Los quietos
Itzel Alejandra Flores García
Joyce Barker & Sergio Gaut vel Hartman
Admito que fue difícil decidir quedarme en esa especie de palacete con evidentes siglos de existencia, perdido en los suburbios de la ciudad, acompañado de esos humanos seriados que alguien fabricó, y que, me imagino, no se pudieron vender debido a la crisis económica reciente. ¿Pero cómo fue posible tanta irresponsabilidad? ¿Dejarlos a su suerte? Se suponía que los fabricantes debían educarlos e individualizarlos, hasta dejarlos activos y funcionales, si no se lograban vender; pero eso… eso era inaceptable.

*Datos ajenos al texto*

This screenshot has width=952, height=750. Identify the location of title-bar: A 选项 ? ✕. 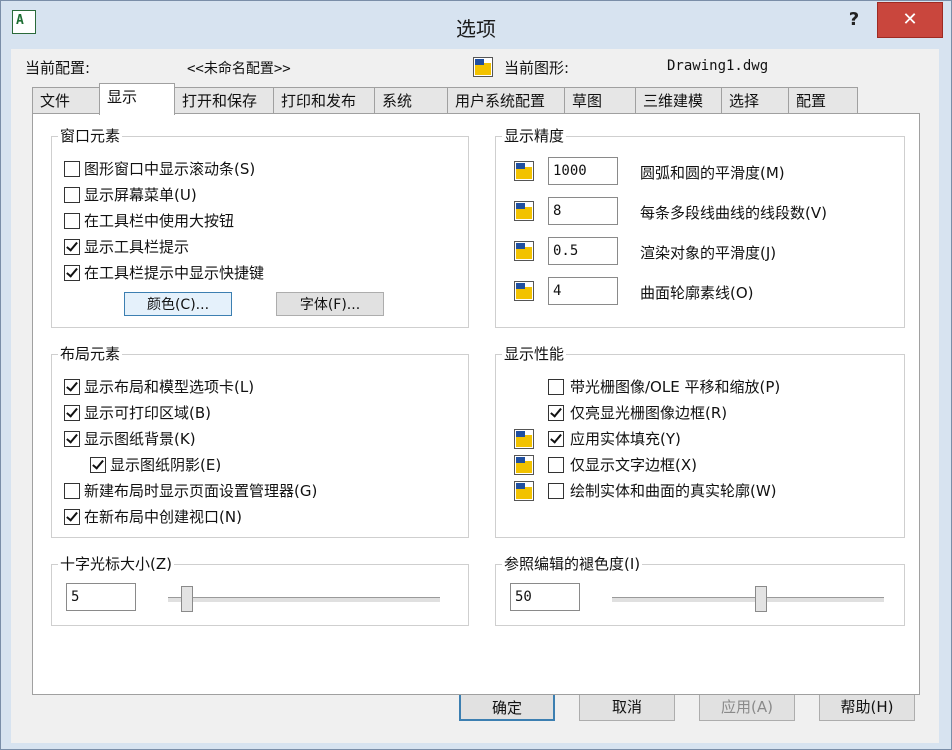
(476, 25).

Me senté junto a ellos, cansado del aburrimiento, y me puse a mirar el punto en el espacio que tanto contemplaban. Ese punto estaba ubicado entre la enorme luminaria y una puerta, a unos dos metros de altura. Fijé la vista como si fuera uno más, y lo que vi fue realmente extraño. No pude distinguir bien, pero al principio era una especie de mancha azul flotando, algo semejante a un humo denso y coloreado, auto iluminado tal vez. Se movía con exasperante lentitud, como si las exhalaciones de los que estábamos ahí tuvieran la potencia de leves brisas. Pocos segundos después de esta reflexión, el humo se comenzó a expandir sin diluirse, cubriendo casi la totalidad del salón. Ni siquiera podía ver a los calvos seriados que tenía casi pegados a mí. Ahora, si tuviera que definir lo que sentí durante esa visión, fue nada, absolutamente nada, ni siquiera sentí mi cuerpo, y quizás eso fue lo que me atrapó.

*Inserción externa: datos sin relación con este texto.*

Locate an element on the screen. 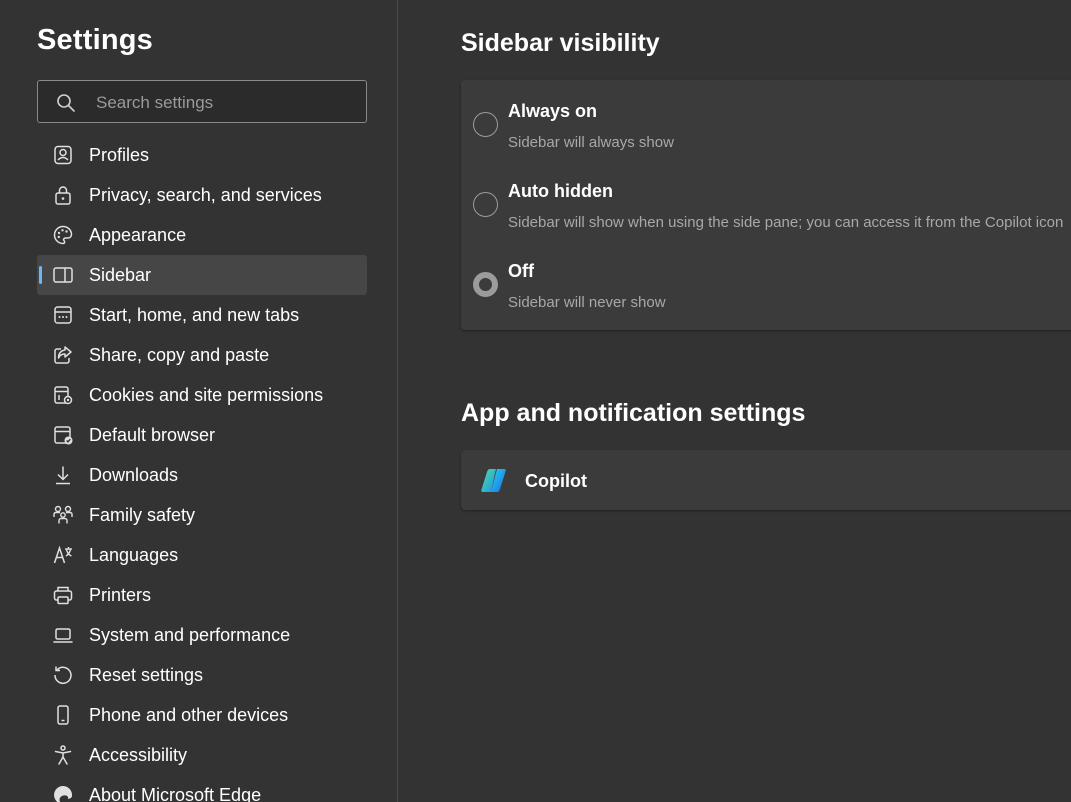  sidebar-item-system: System and performance is located at coordinates (202, 635).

De pronto vi a los quietos de pie, caminando de prisa en pos de algo; yo me moví a la par, sin siquiera pensarlo, sin poder evitarlo. Apenas los distinguía con tanto humo, pero era un hecho, todos caminábamos al mismo tiempo, en sentido contrario, tropezábamos unos con otros. Al fijar la vista en un punto cercano, el humo dejó de salir y al disiparse me detuve. O ¿me detuvieron?

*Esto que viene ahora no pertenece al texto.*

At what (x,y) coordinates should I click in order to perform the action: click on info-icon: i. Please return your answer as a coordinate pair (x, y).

Quién sabe cuánto tiempo pasó, pero tenía la certeza de que ya no llovía. En aquella caminata nos habíamos movido de lugar; ya no estábamos en el salón quieto y apagado del principio. Ahora nos encontrábamos en medio de una calle iluminada. Los seriados habían adquirido expresión y hablaban en grupos como si todos supieran su propósito. Algunos se dirigían a mí, suponiendo que comprendería lo que charlaban, pero no era así, pues lo hacían en una lengua estrambótica.
Adquirí autonomía y me mezclé entre ellos, todos decían lo mismo. ¿Lo mismo? ¿Cómo podía estar tan seguro?
Aturdido miré hacia arriba y no había ni cielo, ni estrellas; creo que solo una que brillaba rotunda, sin titilar y estaba justo al frente impasible, observante. Me di cuenta de que no soy diferente de los demás seriados cuando se sincronizó mi diente azul. Al fin recuperaba la tranquilidad. Ellos, los fabricantes nunca se fueron, estaban ahí mirando desde la estrella del frente. Los minutos transcurrieron y el humo cubrió el lugar otra vez. Logré liberarme de la autonomía y me puse en marcha en el idioma nativo. Los seriados nos quedaríamos quietos y luego animados, y así seguiríamos, cómodamente atrapados.